──────── The data

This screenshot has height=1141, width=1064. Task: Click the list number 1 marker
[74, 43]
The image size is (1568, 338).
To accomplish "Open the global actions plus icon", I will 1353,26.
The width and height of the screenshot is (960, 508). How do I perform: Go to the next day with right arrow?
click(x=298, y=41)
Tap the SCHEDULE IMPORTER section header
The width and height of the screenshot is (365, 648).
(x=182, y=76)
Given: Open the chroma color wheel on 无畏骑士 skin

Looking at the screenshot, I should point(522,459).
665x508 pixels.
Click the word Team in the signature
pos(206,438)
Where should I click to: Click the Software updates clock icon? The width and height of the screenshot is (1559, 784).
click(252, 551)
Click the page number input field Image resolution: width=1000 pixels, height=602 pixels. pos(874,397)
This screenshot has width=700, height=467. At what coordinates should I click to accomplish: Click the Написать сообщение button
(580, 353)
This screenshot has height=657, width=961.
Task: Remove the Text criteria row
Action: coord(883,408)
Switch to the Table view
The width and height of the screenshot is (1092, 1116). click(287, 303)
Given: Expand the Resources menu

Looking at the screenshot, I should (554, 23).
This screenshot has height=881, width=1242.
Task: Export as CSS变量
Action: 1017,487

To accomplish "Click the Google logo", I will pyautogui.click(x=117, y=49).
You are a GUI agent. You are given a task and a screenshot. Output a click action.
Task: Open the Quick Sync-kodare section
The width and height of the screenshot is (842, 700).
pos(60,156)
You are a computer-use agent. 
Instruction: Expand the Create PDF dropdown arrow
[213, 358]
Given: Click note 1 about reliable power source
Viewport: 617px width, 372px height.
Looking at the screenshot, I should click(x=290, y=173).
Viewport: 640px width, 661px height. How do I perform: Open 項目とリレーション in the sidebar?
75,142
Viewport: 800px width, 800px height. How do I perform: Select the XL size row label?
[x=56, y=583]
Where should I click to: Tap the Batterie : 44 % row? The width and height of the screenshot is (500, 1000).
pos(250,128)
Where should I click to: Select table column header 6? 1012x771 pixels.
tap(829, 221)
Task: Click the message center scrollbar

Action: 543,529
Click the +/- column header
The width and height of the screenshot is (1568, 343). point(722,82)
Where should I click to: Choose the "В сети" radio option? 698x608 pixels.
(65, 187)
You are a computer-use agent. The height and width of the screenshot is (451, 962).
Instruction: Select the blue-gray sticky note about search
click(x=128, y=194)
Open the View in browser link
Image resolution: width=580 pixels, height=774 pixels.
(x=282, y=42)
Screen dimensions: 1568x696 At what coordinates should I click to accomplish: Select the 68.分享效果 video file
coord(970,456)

────────────────

:: Instructions to follow ::
Copy every line above without altering a word.

:: Output below ::
This screenshot has height=1141, width=1064. Task: Click the list number 1 marker
[74, 43]
The image size is (1568, 338).
To accomplish "Open the global actions plus icon", I will 1353,26.
The width and height of the screenshot is (960, 508). How do I perform: Go to the next day with right arrow?
click(x=298, y=41)
Tap the SCHEDULE IMPORTER section header
The width and height of the screenshot is (365, 648).
(x=182, y=76)
Given: Open the chroma color wheel on 无畏骑士 skin

Looking at the screenshot, I should point(522,459).
665x508 pixels.
Click the word Team in the signature
pos(206,438)
Where should I click to: Click the Software updates clock icon? The width and height of the screenshot is (1559, 784).
click(252, 551)
Click the page number input field Image resolution: width=1000 pixels, height=602 pixels. pos(874,397)
This screenshot has width=700, height=467. At what coordinates should I click to accomplish: Click the Написать сообщение button
(580, 353)
This screenshot has height=657, width=961.
Task: Remove the Text criteria row
Action: coord(883,408)
Switch to the Table view
The width and height of the screenshot is (1092, 1116). click(287, 303)
Given: Expand the Resources menu

Looking at the screenshot, I should (554, 23).
This screenshot has height=881, width=1242.
Task: Export as CSS变量
Action: 1017,487

To accomplish "Click the Google logo", I will pyautogui.click(x=117, y=49).
You are a GUI agent. You are given a task and a screenshot. Output a click action.
Task: Open the Quick Sync-kodare section
The width and height of the screenshot is (842, 700).
pos(60,156)
You are a computer-use agent. 
Instruction: Expand the Create PDF dropdown arrow
[213, 358]
Given: Click note 1 about reliable power source
Viewport: 617px width, 372px height.
Looking at the screenshot, I should click(x=290, y=173).
Viewport: 640px width, 661px height. How do I perform: Open 項目とリレーション in the sidebar?
75,142
Viewport: 800px width, 800px height. How do I perform: Select the XL size row label?
[x=56, y=583]
Where should I click to: Tap the Batterie : 44 % row? The width and height of the screenshot is (500, 1000).
pos(250,128)
Where should I click to: Select table column header 6? 1012x771 pixels.
tap(829, 221)
Task: Click the message center scrollbar

Action: 543,529
Click the +/- column header
The width and height of the screenshot is (1568, 343). point(722,82)
Where should I click to: Choose the "В сети" radio option? 698x608 pixels.
(65, 187)
You are a computer-use agent. The height and width of the screenshot is (451, 962).
Instruction: Select the blue-gray sticky note about search
click(x=128, y=194)
Open the View in browser link
Image resolution: width=580 pixels, height=774 pixels.
(x=282, y=42)
Screen dimensions: 1568x696 At what coordinates should I click to accomplish: Select the 68.分享效果 video file
coord(970,456)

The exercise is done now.